Ekonomik kriz var mı var, siyasal belirsizlik var mı var. Üç beş sendikal bürokrat, bir iki içi geçmiş solcu mu tıkayacak işçi sınıfının önünü? Geçiniz. Bu umutsuzların ıslıkları. Koşullar uygun ama mücadele örgütlerimiz zayıf. Sonucu belirlemeye yetmiyor.
Asgari ücret mücadelesinde bu yıl kazanım sağlayamadık. Gelecek mücadeleler için neler söylenebilir? Geçtiğimiz yıl seçimler siyasi iktidarı baskıladı zam oranları yüksek tutuldu. Bu yıl seçim tehditinin olmaması iktidarın ve patronların elini rahatlattı. İşçi sınıfının siyasal gücü seçim zamanları dışında çok zayıf. Oy verdiği düzen partileri seçimler olmadığında kuru laflarla işçi sınıfının kayıplarını konu etmiyor. Sandık varsa işçilere yoksa patronlara koşarak giden düzen partilerinin etkisini ne yazık ki kıramadık.

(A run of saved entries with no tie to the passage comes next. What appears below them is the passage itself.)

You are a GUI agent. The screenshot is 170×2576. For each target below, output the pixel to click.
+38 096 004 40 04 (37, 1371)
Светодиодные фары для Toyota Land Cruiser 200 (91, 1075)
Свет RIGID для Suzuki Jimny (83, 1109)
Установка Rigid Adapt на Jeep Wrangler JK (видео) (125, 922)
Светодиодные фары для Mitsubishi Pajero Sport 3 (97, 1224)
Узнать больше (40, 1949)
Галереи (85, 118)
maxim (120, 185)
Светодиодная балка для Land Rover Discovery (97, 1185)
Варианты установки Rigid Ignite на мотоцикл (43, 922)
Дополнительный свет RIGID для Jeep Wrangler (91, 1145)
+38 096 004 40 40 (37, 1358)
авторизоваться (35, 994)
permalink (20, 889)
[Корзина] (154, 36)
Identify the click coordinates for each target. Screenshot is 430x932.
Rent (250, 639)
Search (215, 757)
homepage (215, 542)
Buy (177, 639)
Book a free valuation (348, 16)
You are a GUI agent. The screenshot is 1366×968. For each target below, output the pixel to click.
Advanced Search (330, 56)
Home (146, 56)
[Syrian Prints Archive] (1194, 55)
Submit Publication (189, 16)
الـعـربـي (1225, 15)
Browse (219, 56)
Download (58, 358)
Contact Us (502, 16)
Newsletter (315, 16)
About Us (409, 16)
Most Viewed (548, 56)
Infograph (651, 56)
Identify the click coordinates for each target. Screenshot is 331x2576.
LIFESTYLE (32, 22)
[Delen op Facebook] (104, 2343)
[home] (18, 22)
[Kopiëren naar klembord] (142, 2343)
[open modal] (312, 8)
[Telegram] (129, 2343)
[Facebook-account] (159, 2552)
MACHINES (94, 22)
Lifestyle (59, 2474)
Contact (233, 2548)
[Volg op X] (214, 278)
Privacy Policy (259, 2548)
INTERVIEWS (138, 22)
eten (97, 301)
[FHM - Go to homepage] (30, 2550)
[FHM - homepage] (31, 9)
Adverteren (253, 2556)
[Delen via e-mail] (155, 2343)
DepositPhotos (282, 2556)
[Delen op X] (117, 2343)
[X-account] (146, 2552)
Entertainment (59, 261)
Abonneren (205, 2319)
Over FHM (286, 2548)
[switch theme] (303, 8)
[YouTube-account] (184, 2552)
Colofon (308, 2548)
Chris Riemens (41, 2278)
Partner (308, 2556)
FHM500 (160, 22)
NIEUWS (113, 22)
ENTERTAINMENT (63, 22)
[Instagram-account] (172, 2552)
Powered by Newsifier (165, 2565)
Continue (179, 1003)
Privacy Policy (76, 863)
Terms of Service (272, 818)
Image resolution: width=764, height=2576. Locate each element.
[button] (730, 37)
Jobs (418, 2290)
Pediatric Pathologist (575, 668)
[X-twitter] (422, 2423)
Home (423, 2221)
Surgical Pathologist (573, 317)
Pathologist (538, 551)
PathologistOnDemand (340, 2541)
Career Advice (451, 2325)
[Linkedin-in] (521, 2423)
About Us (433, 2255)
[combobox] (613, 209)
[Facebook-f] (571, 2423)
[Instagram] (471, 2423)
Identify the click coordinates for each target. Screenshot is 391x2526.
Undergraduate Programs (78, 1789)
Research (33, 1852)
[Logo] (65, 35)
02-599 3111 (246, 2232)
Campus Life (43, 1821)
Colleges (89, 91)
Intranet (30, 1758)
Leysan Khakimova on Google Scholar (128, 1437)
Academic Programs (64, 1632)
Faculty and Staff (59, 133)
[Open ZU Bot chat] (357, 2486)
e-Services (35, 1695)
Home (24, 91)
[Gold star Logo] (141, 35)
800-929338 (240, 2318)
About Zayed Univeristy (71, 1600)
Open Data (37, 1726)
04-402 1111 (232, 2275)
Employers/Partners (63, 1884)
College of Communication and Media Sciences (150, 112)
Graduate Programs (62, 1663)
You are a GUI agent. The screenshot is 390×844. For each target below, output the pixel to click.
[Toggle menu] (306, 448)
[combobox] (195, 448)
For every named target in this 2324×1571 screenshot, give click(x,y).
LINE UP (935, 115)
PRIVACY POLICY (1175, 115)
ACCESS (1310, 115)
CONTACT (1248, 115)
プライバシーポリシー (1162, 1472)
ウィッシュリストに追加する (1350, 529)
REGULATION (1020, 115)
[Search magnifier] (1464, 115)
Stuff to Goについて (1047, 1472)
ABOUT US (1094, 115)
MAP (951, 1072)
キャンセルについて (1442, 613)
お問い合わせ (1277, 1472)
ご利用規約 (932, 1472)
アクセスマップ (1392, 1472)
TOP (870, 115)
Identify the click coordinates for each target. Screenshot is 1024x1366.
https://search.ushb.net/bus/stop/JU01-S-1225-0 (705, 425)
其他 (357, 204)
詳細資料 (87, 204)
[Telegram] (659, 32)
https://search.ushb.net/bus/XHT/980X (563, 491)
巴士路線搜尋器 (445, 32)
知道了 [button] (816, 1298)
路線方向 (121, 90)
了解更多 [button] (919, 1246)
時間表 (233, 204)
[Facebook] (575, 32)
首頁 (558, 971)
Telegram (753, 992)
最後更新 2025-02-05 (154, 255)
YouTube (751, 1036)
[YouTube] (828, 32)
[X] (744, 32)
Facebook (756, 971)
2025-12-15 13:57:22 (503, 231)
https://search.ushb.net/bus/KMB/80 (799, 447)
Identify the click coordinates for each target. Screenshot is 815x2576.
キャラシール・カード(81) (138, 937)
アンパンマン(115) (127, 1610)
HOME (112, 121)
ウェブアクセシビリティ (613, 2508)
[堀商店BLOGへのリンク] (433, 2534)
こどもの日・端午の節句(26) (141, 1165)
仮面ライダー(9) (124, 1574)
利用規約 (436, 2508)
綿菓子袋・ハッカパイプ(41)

Seçimsiz zamanda siyasal ve ekonomik mücadeleyi yükseltebileceği birliklerin etkisi çok düşük. Sendikaların, konfederasyonların mücadelenin m’sine mecali yok. Yılın çoğunu “şan”la geçirenler mücadelenin gerektiği anlarda mazeret bildiriyor. Bu enkaz ne işçilerin bilinçsizliğiyle, ne de yasaların yetersizliğiyle açıklanabilir. Bu enkazın bir ucunu açık kalan mikrofonlarda, diğer ucunu işverenle birlikte “sehven” kesilen kurdelalarda kolaylıkla bulabiliriz.
Bu sonuçtan sadece sendikal bürokrasi sorumlu diyebilir miyiz peki? Onun en düşük kademesiyle aynı karede yer almak için yarışan sol siyasal öznelerin kabahati onlardan büyük değil mi? Onları bu enkazın moloz yığınları arasında bulamaz mıyız? Dikkatli bakmaya bile gerek yok. Bunları hüzünlenelim diye yazmadım. Bu olumsuzluklar aslında yeni olanakların da habercisi. Sendika bürokratlarına hergün beddua etmekle sendikal bürokrasi yıkılmaz. Solun kendine gelmesini beklemekle de sol kendine gelmez.
Ekonomik kriz var mı var, siyasal belirsizlik var mı var. Üç beş sendikal bürokrat, bir iki içi geçmiş solcu mu tıkayacak işçi sınıfının önünü? Geçiniz. Bu umutsuzların ıslıkları. Koşullar uygun ama mücadele örgütlerimiz zayıf. Sonucu belirlemeye yetmiyor. Onları ayağa kaldırmalıyız, yenilerini kurmalıyız. Sadece seçimli günlerin değil her günün mücadelesinin örgütlerini kurmalıyız. Bu ülkenin uzun yürüyüşü de bu işte. Kısacası yoldaşlar, yol var yürürsen.